(TASK BRIEF) Every line in the entries where "radio" is found should be copied.

Excerpts from a dataset:
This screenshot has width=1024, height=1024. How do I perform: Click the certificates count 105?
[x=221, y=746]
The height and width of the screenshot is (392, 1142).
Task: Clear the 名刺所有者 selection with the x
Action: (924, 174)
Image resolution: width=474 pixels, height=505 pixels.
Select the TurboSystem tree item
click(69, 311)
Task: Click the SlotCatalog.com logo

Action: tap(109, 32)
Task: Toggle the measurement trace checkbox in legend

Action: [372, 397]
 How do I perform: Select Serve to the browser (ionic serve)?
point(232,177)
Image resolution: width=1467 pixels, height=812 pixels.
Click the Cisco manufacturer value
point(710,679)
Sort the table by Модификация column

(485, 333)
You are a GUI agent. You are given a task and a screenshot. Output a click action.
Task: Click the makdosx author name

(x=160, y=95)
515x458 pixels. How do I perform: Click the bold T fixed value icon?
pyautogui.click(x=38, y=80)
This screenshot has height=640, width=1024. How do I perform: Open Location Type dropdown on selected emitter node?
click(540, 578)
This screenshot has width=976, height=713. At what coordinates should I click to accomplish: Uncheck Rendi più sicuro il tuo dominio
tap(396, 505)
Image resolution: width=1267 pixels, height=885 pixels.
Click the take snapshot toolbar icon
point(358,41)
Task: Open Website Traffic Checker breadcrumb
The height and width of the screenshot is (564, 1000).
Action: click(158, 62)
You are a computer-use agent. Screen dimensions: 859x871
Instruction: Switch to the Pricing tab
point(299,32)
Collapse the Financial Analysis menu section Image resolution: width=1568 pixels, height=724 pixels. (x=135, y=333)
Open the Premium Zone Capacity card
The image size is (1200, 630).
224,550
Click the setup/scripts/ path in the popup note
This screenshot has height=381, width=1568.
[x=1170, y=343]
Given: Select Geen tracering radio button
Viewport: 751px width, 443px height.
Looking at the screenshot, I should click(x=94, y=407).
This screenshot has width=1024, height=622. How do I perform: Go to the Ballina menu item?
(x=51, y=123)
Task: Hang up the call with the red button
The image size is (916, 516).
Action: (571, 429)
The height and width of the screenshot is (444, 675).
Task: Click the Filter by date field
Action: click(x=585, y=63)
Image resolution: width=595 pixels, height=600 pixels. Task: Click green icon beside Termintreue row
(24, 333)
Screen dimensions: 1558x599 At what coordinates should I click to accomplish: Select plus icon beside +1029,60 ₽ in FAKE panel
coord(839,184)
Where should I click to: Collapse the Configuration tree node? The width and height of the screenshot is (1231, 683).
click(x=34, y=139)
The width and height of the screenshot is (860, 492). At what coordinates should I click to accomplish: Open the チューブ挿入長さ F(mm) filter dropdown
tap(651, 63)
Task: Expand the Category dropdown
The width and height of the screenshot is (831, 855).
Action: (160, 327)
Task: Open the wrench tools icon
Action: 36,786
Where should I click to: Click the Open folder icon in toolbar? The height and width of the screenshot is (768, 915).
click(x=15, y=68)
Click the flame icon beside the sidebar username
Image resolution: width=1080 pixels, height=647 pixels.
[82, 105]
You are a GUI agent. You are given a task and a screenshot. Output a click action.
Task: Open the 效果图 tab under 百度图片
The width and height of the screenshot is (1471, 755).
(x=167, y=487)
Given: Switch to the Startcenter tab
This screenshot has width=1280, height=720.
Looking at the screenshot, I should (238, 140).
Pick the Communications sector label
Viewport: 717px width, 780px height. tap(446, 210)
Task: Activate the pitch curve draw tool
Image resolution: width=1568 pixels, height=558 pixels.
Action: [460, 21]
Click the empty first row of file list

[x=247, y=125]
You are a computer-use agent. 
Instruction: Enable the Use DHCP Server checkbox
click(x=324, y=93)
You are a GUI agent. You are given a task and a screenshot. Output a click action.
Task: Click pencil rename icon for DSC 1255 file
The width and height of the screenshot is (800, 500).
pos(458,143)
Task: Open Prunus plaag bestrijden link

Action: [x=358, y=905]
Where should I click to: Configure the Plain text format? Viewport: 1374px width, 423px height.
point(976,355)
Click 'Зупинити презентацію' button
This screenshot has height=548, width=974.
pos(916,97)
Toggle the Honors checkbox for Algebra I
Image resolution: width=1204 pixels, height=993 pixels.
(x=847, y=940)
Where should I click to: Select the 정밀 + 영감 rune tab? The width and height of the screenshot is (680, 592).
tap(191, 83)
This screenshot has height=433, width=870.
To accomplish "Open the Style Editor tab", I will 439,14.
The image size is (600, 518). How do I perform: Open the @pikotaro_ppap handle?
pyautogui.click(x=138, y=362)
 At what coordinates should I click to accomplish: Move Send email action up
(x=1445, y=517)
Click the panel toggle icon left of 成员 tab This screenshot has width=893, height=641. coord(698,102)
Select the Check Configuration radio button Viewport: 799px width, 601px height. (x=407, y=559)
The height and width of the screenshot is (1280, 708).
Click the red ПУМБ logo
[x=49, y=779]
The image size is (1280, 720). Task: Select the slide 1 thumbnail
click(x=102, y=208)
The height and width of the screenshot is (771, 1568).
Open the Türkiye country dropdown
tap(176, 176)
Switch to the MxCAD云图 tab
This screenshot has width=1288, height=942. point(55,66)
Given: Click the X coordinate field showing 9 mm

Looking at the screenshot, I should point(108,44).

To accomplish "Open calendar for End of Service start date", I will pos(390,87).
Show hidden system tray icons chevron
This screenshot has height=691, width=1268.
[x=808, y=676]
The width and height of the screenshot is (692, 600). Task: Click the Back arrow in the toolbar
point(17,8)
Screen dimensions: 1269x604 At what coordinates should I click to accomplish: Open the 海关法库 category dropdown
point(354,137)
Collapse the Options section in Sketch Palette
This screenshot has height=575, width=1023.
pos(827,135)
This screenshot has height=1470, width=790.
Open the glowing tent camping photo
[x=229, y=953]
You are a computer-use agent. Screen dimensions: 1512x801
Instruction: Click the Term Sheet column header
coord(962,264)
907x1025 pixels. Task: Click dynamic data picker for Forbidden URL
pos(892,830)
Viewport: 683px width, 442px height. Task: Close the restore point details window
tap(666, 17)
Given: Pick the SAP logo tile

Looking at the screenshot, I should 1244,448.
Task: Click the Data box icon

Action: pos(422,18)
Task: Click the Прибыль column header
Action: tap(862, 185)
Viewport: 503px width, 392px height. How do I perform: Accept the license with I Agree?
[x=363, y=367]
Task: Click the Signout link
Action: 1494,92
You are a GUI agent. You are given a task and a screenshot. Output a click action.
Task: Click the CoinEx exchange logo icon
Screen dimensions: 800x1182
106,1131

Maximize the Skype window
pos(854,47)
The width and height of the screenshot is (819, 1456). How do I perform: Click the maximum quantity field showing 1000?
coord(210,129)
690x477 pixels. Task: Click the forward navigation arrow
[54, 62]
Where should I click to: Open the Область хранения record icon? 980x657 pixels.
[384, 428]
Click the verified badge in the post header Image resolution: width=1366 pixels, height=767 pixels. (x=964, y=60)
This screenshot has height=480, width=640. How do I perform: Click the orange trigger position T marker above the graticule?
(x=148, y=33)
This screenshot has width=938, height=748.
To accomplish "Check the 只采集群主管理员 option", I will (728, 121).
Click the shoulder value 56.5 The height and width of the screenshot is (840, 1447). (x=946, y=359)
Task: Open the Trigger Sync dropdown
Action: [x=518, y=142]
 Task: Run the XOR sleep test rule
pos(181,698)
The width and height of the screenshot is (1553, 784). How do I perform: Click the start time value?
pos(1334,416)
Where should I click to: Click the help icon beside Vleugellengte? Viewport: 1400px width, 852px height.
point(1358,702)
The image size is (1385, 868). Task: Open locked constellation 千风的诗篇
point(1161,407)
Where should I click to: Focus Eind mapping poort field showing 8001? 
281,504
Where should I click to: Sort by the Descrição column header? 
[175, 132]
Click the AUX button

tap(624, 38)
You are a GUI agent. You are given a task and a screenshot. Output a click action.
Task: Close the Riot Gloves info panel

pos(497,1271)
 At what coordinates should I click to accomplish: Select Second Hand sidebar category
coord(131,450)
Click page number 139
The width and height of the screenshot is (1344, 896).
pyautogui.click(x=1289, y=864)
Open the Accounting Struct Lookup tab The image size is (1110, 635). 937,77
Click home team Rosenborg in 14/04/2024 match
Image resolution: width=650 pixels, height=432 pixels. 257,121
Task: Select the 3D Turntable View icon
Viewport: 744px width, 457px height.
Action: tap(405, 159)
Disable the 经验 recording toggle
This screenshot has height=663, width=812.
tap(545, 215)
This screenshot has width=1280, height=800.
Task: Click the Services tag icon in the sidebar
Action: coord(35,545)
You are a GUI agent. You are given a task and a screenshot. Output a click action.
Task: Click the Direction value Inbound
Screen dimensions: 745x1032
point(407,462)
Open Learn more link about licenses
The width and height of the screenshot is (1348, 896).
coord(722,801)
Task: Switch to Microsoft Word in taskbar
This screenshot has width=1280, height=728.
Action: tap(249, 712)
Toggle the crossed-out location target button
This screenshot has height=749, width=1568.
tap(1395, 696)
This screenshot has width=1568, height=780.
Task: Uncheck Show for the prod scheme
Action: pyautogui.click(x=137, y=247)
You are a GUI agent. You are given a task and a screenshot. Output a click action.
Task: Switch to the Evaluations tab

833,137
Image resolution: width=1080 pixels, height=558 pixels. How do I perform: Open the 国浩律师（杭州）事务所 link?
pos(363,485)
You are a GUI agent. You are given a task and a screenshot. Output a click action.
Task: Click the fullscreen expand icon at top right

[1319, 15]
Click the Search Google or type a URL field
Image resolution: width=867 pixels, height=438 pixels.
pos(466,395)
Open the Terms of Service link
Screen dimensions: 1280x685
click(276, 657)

(OUTPUT FOR THIS EXERCISE)
Given: Select Geen tracering radio button
Select the Check Configuration radio button Viewport: 799px width, 601px height. (x=407, y=559)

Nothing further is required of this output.